Don’t Drink the Worlds Most Expensive Coffee.

The world’s most expensive coffee is called “Kopi Luwak” and you probably shouldn’t drink it.

 

It’s not because it’s very expensive, some specialty coffee shops sell cups of brewed kopi luwak for £35 to £80 - that’s for a cup!!!!

 

So, why shouldn’t you drink it? Let’s look at the history first,

 

The origin of “kopi luwak” is connected with the history of coffee production in Indonesia.

 

In the early eighteenth century the Dutch Colonists established coffee plantations in Java and Sumatra, including Arabica coffee introduced from Yemen. (bet you didn’t know that)

 

The Colonists prohibited local farmers & workers from picking coffee for their own use. But the farmers wanted to have coffee.

 

The local famers had learned that certain species of Asian palm civet or luwak’s, ate the coffee fruits & left the coffee seeds undigested in their droppings.
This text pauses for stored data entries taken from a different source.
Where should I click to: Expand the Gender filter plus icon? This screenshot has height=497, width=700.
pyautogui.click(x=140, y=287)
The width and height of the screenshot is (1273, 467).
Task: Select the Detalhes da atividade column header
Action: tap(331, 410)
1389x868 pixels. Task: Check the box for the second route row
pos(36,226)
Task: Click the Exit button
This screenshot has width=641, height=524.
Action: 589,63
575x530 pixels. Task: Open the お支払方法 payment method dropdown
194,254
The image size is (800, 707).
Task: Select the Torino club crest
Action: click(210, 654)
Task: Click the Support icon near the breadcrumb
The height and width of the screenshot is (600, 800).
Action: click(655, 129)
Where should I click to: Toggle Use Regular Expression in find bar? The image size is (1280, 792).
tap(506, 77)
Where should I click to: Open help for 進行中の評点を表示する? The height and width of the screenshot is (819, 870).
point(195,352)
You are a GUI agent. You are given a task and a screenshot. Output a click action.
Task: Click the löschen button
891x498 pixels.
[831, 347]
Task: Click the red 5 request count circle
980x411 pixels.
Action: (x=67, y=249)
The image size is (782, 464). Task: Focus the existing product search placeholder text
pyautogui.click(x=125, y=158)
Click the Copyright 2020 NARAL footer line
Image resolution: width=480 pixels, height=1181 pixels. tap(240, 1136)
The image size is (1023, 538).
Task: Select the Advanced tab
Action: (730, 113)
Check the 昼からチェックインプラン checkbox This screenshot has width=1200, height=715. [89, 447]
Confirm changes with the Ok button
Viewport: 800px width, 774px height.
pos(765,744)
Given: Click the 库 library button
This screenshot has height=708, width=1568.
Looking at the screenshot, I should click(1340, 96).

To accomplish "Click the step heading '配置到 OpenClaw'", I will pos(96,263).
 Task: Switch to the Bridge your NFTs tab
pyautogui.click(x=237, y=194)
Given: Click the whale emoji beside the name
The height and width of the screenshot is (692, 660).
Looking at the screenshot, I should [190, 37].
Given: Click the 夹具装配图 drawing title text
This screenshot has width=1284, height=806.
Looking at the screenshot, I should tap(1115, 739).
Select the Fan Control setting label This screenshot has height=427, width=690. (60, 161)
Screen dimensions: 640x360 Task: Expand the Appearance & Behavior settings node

The local famers collected these luwaks' coffee seeds from the poo and then cleaned, roasted and ground them to make their own coffee.

 

The fame of taste of the civet coffee spread from the farmers to plantation owners and soon became their favourite, yet because of its rarity and rather unusual process for collection, the civet coffee was expensive even during the eighteenth century.

 

The reason it tastes better is apparently because the taste may vary with the type and origin of beans ingested and the ability of the civet to select its berries, and other aspects of the civet's diet and health may also influence the processing and hence taste.

 

So, hope you get some from a civet with good taste buds who hasn’t got a cold.

 

Interestingly, The Specialty Coffee Association of America (SCAA) states that there is a "general consensus within the industry ... it just tastes bad".  

 

And Tim Carman one of the food writers for the Washington Post, reviewed kopi luwak available to US consumers and concluded,

"It tasted just like...Folgers. (a US version of Nescafe of Mellow Birds)

 

“Stale. Lifeless. Petrified dinosaur droppings steeped in bathtub water. I couldn't finish it.”

 

However, lots of other people disagree – we have tried it here at The Coffee Advocates and concluded “it’s alright”

 

But the main reason you shouldn’t but it is not the taste, or the price, it’s the process.

 

We all imagine a fluffy little mousey thing, wandering round the jungles of Java, munching on some coffee beans and having a little poo with a bean in it.

 

Sorry to disappoint you – not even close.

 

'"The conditions are awful, much like battery chickens", said Chris Shepherd, deputy regional director of the conservation NGO, TRAFFIC south-east Asia

 

A 2013 investigation by People for the Ethical Treatment of Animals (PETA) Asia found wild-caught civets on farms in Indonesia and the Philippines. The animals were deprived of exercise, a proper diet, and space. A BBC investigation revealed similar findings.

 

Now there are some ethical producers, but you are realistically going to struggle to find one you can trust, in Indonesia fraud is rife and genuine kopi luwak from wild civets is difficult to purchase and proving it is not fake is even harder.